Our council seems to have failed to understand long term regeneration is about quality of life not ugly flats and shopping malls and new build does not equal regeneration.
What's becoming more and more clear is that the Area Plan for Seven Sisters as published in 2004 (?) which produced the Grainger disaster is now no more viable than my plans to open a tea shop in my front yard. The High Street as a string of multiples selling imports direct is dead. Even the purpose-built 'Malls' are collapsing. Online shopping will take most of the Mall stuff, leaving a few really good or huge ones to allow hands-on choosing. I look forward to hearing what the new plans are for 7Sis, at the Area Assembly on Monday. It has to be a plan with a vision that reaches decades hence, not just till the next election.
The malls in our high streets, especially so close to the transport links, networking and power, are a fantastic opportunity to invest in data centres.

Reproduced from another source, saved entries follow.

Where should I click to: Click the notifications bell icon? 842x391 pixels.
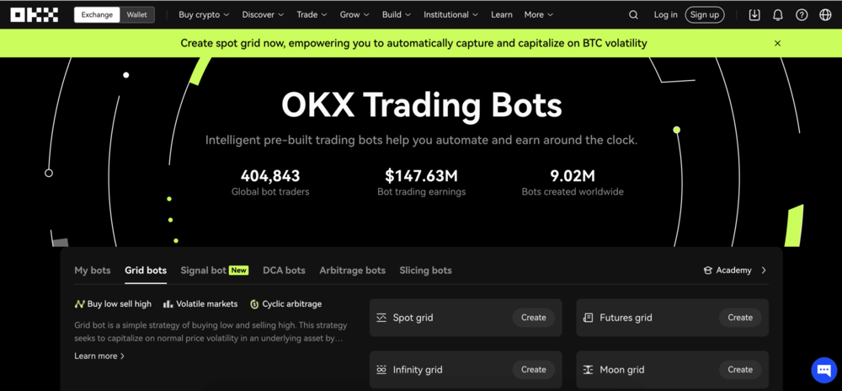click(x=778, y=15)

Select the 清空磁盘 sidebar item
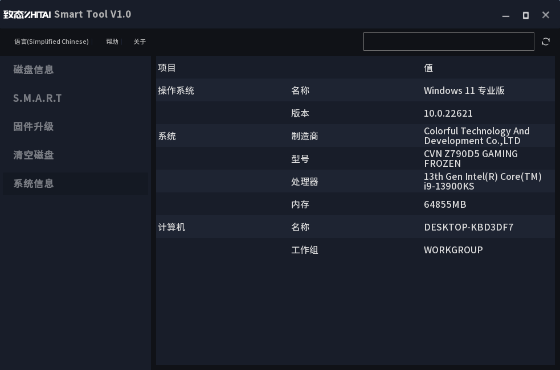pos(34,155)
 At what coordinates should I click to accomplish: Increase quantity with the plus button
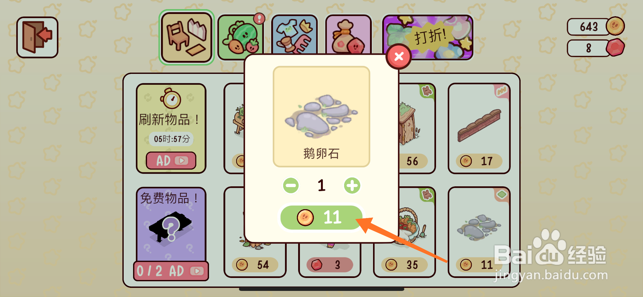[x=352, y=186]
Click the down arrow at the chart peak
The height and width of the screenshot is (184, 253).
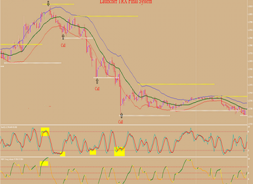tap(48, 3)
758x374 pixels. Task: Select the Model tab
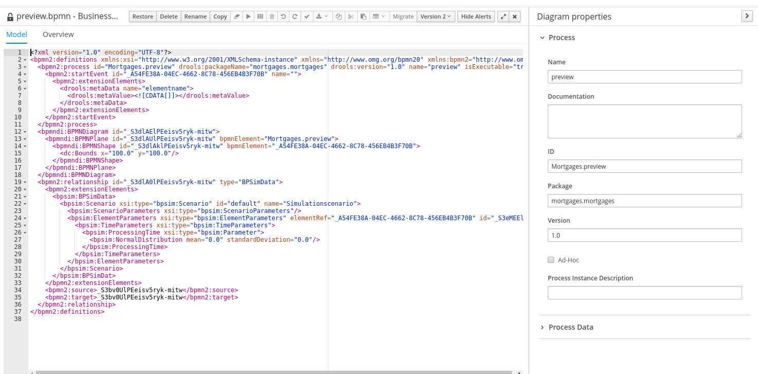tap(16, 34)
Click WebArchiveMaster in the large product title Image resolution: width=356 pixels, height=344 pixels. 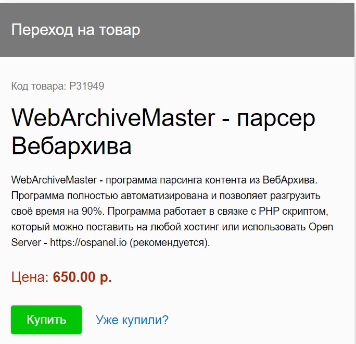(x=112, y=118)
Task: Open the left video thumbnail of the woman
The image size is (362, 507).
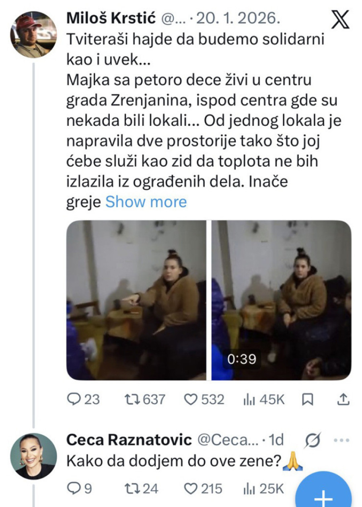Action: pyautogui.click(x=137, y=300)
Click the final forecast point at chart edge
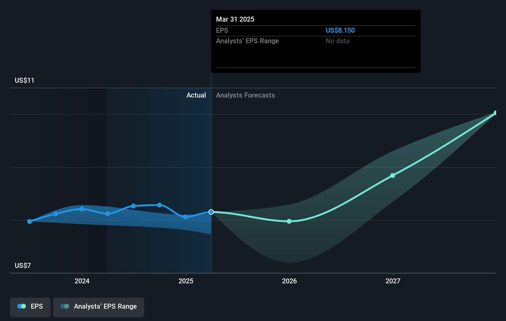The width and height of the screenshot is (506, 321). (x=496, y=113)
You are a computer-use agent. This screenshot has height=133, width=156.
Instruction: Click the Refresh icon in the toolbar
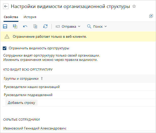tap(45, 26)
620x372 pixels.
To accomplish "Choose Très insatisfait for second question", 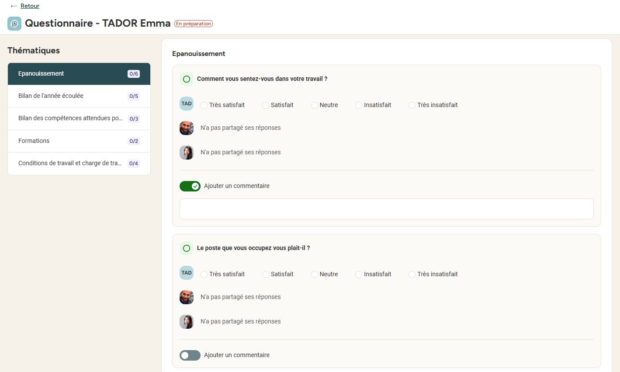I will point(412,275).
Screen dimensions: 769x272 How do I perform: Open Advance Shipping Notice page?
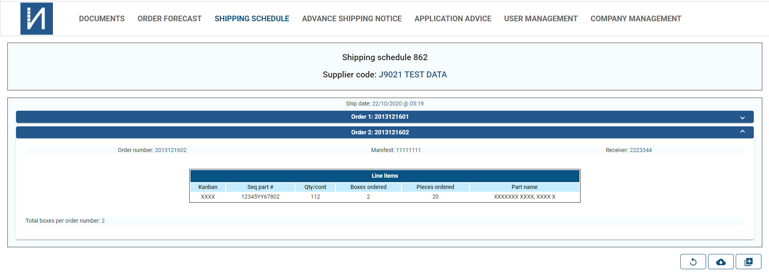tap(352, 18)
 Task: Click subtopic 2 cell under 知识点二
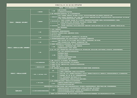point(40,42)
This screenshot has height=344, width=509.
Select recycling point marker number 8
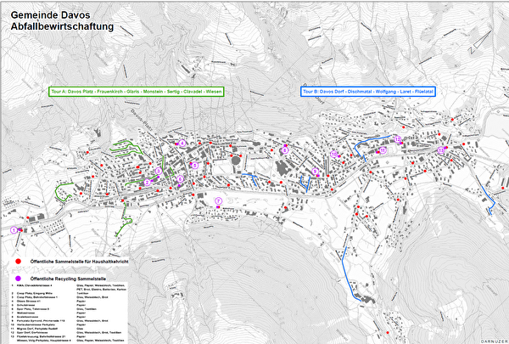point(285,150)
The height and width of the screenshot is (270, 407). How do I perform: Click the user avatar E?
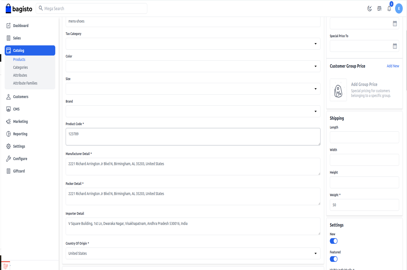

The landlords could make much more by converting the inside of the malls to a data centre and leaving the high street outside as shops (without competition from the malls). They won't do it though, I mean, with investment returns like that surely it must be risky, eh Charles?
We would see no real difference to our high streets and benefit from the kind of diversification a professional investor could only dream of.
Box Park - just had a browse. Interesting, except this one is focused on fashion which of course has no sustainable future. There's room for a small one now on the Carpetright site - could this be a (temporary) way to start the regeneration of the north of Tottenham?
I will not comment on the demographic omissions on their promotional video.
You can put datacentres into shipping containers too! Does nobody else see the synergies? Shall I just crawl back into my geek hole?
They provide employment. They always need to be close to good transport links. One in Wood Green would probably be housing equipment moved from the City of London which is requiring power and cooling already but also taking up valuable office space. Heat can be an energy source. And for the people who work in the datacentre, it must be nice to think that your employers main concern was to put it somewhere remote and icey.